Neurosurgeon MaineHealth Cape Elizabeth, Maine, United States
Introduction: This study aims to validate a predictive model against a novel data set. Using a retrospective dataset from a single academic medical center an Artificial Neural Network (ANN) was trained to predict symptomatic cerebral vasospasm (SCV) in patients with aneurysmal subarachnoid hemorrhage (SAH). The model demonstrated improved sensitivity and specificity in comparison to two Multiple Logistic Regression models. The validation of the model was performed on a small prospective dataset derived from the same institution. In an effort to test the generalizability of this predictive model a unique dataset was derived from another academic medical center.
Methods: A prospectively maintained database from a single academic medical center identified 86 patients suffering from an SAH. Input variables included age, gender, Glasgow Coma Score, Hunt Hess Score, Modified Fisher Score, hydrocephalus, aneurysm location, and treatment modality.

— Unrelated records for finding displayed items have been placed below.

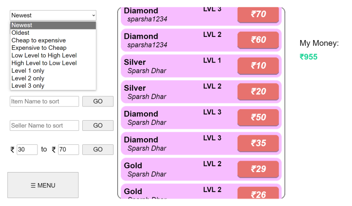Buy the Gold LVL 2 for ₹29
352x206 pixels.
point(258,169)
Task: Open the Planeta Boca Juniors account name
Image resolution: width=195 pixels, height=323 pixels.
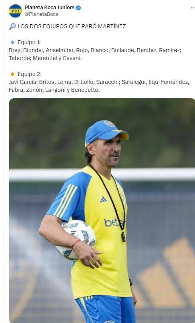Action: click(49, 8)
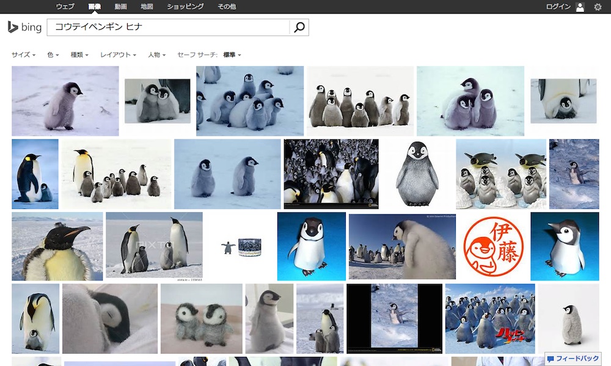Open the first single penguin chick image
This screenshot has width=611, height=366.
click(65, 101)
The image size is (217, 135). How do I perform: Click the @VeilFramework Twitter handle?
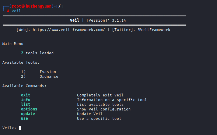coord(154,30)
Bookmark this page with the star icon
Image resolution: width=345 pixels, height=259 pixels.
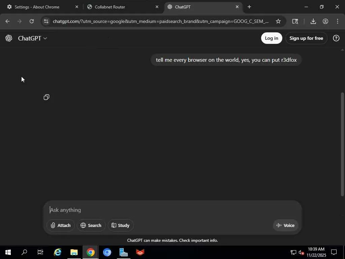point(278,21)
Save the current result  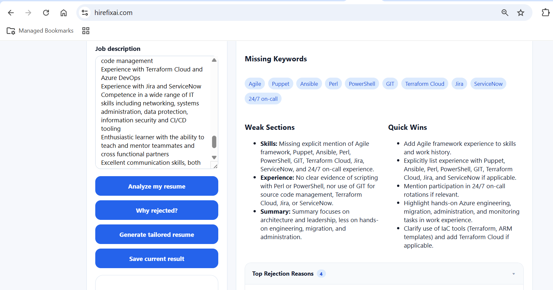click(157, 259)
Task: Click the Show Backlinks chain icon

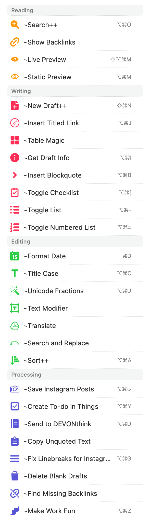Action: click(15, 42)
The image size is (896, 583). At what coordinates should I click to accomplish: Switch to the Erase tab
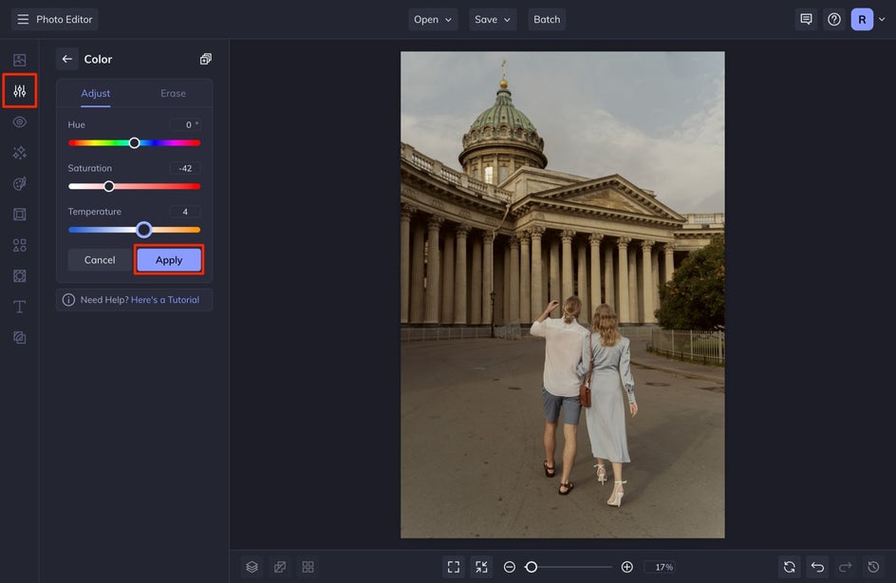(x=173, y=93)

The input variables were used to predict the occurrence of SCV (neurologic change corresponding to radiographic vessel spasm by either angiography or TCD).
Results: In this unique dataset used to validate a previously trained ANN the accuracy of the model in predicting SCV was 62.8%. The Sensitivity of the model was 52.6%, the Specificity was 65.7%, the Positive Predictive Value was 30.3% and the Negative Predictive Value was 83.0%. The underperformance of the model, in contrast to previous validation against an internal dataset, demonstrates the inability of this model to generalize accurately.

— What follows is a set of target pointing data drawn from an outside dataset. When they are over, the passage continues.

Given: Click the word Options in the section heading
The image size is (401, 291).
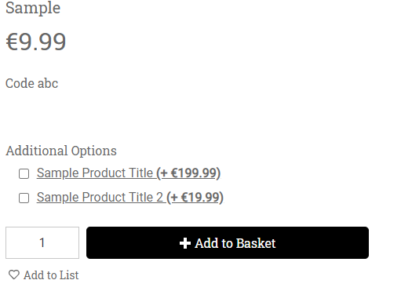Looking at the screenshot, I should [x=93, y=151].
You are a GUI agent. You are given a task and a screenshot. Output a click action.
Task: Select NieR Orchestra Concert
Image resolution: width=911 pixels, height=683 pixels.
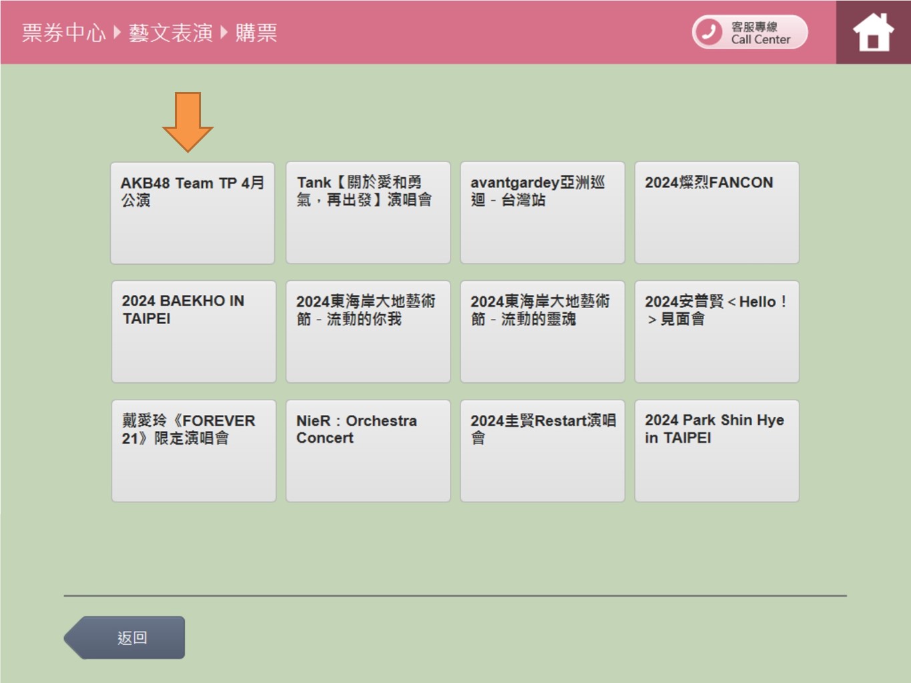pyautogui.click(x=368, y=451)
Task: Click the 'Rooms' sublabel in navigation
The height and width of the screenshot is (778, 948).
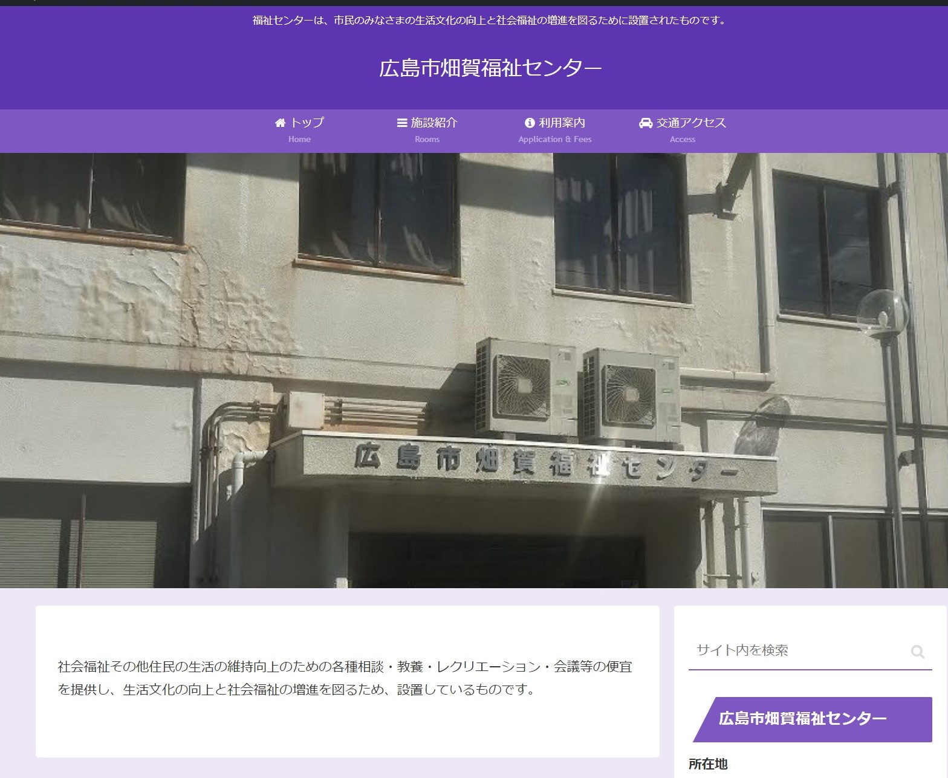Action: click(x=427, y=140)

Conclusion : While Machine Learning will increasingly aid in diagnosis and outcome prediction, the key finding in the present study is that despite selection of the same data points a model can fail to generalize in a unique population. The implication of this is that as commercially available clinical support tools are developed and made available, the datasets that are used to train and build such models should necessarily consider generalizability across unique populations.